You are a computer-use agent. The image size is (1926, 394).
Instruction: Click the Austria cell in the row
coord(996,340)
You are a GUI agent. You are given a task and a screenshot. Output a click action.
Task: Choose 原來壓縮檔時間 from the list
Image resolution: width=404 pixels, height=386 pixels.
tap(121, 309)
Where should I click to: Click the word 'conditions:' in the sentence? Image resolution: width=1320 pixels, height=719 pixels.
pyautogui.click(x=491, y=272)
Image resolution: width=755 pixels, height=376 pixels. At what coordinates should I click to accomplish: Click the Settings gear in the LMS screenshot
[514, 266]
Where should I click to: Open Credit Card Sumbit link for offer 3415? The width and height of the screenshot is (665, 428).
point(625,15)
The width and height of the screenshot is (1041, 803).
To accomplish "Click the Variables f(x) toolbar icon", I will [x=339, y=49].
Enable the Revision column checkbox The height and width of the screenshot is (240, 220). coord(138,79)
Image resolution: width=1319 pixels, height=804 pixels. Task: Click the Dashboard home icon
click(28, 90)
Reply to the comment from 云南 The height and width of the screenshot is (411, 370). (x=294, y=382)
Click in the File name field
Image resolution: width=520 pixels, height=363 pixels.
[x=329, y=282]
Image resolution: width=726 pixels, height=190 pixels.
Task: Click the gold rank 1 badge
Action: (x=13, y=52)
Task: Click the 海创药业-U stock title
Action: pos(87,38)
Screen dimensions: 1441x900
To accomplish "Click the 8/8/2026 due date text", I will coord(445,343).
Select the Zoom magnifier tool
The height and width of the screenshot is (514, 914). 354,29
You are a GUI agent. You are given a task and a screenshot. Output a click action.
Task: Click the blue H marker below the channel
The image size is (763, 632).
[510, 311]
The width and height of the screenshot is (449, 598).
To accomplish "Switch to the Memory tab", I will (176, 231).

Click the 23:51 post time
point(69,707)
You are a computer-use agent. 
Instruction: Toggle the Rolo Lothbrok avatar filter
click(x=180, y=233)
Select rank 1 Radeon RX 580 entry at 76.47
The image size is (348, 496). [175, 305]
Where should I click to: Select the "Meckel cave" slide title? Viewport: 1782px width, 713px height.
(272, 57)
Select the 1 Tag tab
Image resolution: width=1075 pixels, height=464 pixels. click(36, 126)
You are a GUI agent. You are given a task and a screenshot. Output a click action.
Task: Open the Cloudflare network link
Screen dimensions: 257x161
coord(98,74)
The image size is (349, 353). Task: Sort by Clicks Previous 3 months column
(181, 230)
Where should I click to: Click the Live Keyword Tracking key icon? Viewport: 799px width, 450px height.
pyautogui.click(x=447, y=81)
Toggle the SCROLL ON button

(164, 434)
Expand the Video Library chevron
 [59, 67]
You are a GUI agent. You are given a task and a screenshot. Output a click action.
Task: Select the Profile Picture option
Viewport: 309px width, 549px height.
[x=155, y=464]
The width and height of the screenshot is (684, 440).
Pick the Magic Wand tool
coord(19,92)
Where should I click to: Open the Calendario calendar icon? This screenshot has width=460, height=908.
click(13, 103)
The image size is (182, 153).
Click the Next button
........
Exercise:
Please reproduce all of the entries above exactly as they appear.

Exercise result:
You are a computer-use agent. The image size is (1926, 394).
Instruction: Click the Austria cell in the row
coord(996,340)
You are a GUI agent. You are given a task and a screenshot. Output a click action.
Task: Choose 原來壓縮檔時間 from the list
Image resolution: width=404 pixels, height=386 pixels.
tap(121, 309)
Where should I click to: Click the word 'conditions:' in the sentence? Image resolution: width=1320 pixels, height=719 pixels.
pyautogui.click(x=491, y=272)
Image resolution: width=755 pixels, height=376 pixels. At what coordinates should I click to accomplish: Click the Settings gear in the LMS screenshot
[514, 266]
Where should I click to: Open Credit Card Sumbit link for offer 3415? The width and height of the screenshot is (665, 428).
point(625,15)
The width and height of the screenshot is (1041, 803).
To accomplish "Click the Variables f(x) toolbar icon", I will [x=339, y=49].
Enable the Revision column checkbox The height and width of the screenshot is (240, 220). coord(138,79)
Image resolution: width=1319 pixels, height=804 pixels. Task: Click the Dashboard home icon
click(28, 90)
Reply to the comment from 云南 The height and width of the screenshot is (411, 370). (x=294, y=382)
Click in the File name field
Image resolution: width=520 pixels, height=363 pixels.
[x=329, y=282]
Image resolution: width=726 pixels, height=190 pixels.
Task: Click the gold rank 1 badge
Action: (x=13, y=52)
Task: Click the 海创药业-U stock title
Action: pos(87,38)
Screen dimensions: 1441x900
To accomplish "Click the 8/8/2026 due date text", I will coord(445,343).
Select the Zoom magnifier tool
The height and width of the screenshot is (514, 914). 354,29
You are a GUI agent. You are given a task and a screenshot. Output a click action.
Task: Click the blue H marker below the channel
The image size is (763, 632).
[510, 311]
The width and height of the screenshot is (449, 598).
To accomplish "Switch to the Memory tab", I will (176, 231).

Click the 23:51 post time
point(69,707)
You are a computer-use agent. 
Instruction: Toggle the Rolo Lothbrok avatar filter
click(x=180, y=233)
Select rank 1 Radeon RX 580 entry at 76.47
The image size is (348, 496). [175, 305]
Where should I click to: Select the "Meckel cave" slide title? Viewport: 1782px width, 713px height.
(272, 57)
Select the 1 Tag tab
Image resolution: width=1075 pixels, height=464 pixels. click(36, 126)
You are a GUI agent. You are given a task and a screenshot. Output a click action.
Task: Open the Cloudflare network link
Screen dimensions: 257x161
coord(98,74)
The image size is (349, 353). Task: Sort by Clicks Previous 3 months column
(181, 230)
Where should I click to: Click the Live Keyword Tracking key icon? Viewport: 799px width, 450px height.
pyautogui.click(x=447, y=81)
Toggle the SCROLL ON button

(164, 434)
Expand the Video Library chevron
 [59, 67]
You are a GUI agent. You are given a task and a screenshot. Output a click action.
Task: Select the Profile Picture option
Viewport: 309px width, 549px height.
[x=155, y=464]
The width and height of the screenshot is (684, 440).
Pick the Magic Wand tool
coord(19,92)
Where should I click to: Open the Calendario calendar icon? This screenshot has width=460, height=908.
click(13, 103)
The image size is (182, 153).
Click the Next button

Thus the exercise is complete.